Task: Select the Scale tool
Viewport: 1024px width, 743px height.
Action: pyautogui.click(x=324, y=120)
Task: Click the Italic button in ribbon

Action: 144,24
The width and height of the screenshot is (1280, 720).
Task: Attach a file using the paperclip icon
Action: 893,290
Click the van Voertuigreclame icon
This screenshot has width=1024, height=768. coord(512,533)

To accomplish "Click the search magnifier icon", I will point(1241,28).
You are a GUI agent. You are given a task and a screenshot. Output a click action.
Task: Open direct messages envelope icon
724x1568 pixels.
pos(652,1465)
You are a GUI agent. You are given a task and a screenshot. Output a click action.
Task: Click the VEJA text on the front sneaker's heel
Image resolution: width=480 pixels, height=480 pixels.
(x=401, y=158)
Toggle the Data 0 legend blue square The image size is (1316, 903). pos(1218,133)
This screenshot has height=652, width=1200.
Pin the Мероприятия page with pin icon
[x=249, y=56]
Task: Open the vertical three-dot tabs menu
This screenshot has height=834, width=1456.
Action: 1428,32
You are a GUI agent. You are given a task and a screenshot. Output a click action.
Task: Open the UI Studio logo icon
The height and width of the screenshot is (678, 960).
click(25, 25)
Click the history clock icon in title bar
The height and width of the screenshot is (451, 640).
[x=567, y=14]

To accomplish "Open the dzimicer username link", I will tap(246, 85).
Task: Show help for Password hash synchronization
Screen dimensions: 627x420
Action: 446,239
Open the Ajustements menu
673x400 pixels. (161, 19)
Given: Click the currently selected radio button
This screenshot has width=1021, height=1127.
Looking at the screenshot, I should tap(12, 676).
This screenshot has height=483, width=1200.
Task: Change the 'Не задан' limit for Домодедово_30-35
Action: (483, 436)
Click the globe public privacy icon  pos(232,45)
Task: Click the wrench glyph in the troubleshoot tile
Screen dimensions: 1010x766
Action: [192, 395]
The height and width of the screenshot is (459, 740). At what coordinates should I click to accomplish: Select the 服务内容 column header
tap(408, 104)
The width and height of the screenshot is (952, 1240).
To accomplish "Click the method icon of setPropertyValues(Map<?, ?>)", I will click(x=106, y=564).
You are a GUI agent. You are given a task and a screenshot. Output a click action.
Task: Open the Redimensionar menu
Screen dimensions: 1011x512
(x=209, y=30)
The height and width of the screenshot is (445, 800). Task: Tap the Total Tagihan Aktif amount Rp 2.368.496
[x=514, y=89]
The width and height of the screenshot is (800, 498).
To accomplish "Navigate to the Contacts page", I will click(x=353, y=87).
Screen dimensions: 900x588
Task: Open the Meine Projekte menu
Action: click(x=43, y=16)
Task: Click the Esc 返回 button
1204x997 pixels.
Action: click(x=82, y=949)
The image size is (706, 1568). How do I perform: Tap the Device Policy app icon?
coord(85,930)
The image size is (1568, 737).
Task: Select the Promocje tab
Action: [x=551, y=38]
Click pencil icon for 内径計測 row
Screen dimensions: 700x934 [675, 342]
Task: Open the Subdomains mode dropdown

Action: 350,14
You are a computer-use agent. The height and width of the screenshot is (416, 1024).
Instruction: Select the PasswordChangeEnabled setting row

+ + +

** THE PROBLEM **
With the line that contains "You are a computer-use" as the first and the final line of the data as the last, repeat every line in that span exactly.

** WRITTEN ANSWER **
You are a computer-use agent. The height and width of the screenshot is (416, 1024).
Instruction: Select the PasswordChangeEnabled setting row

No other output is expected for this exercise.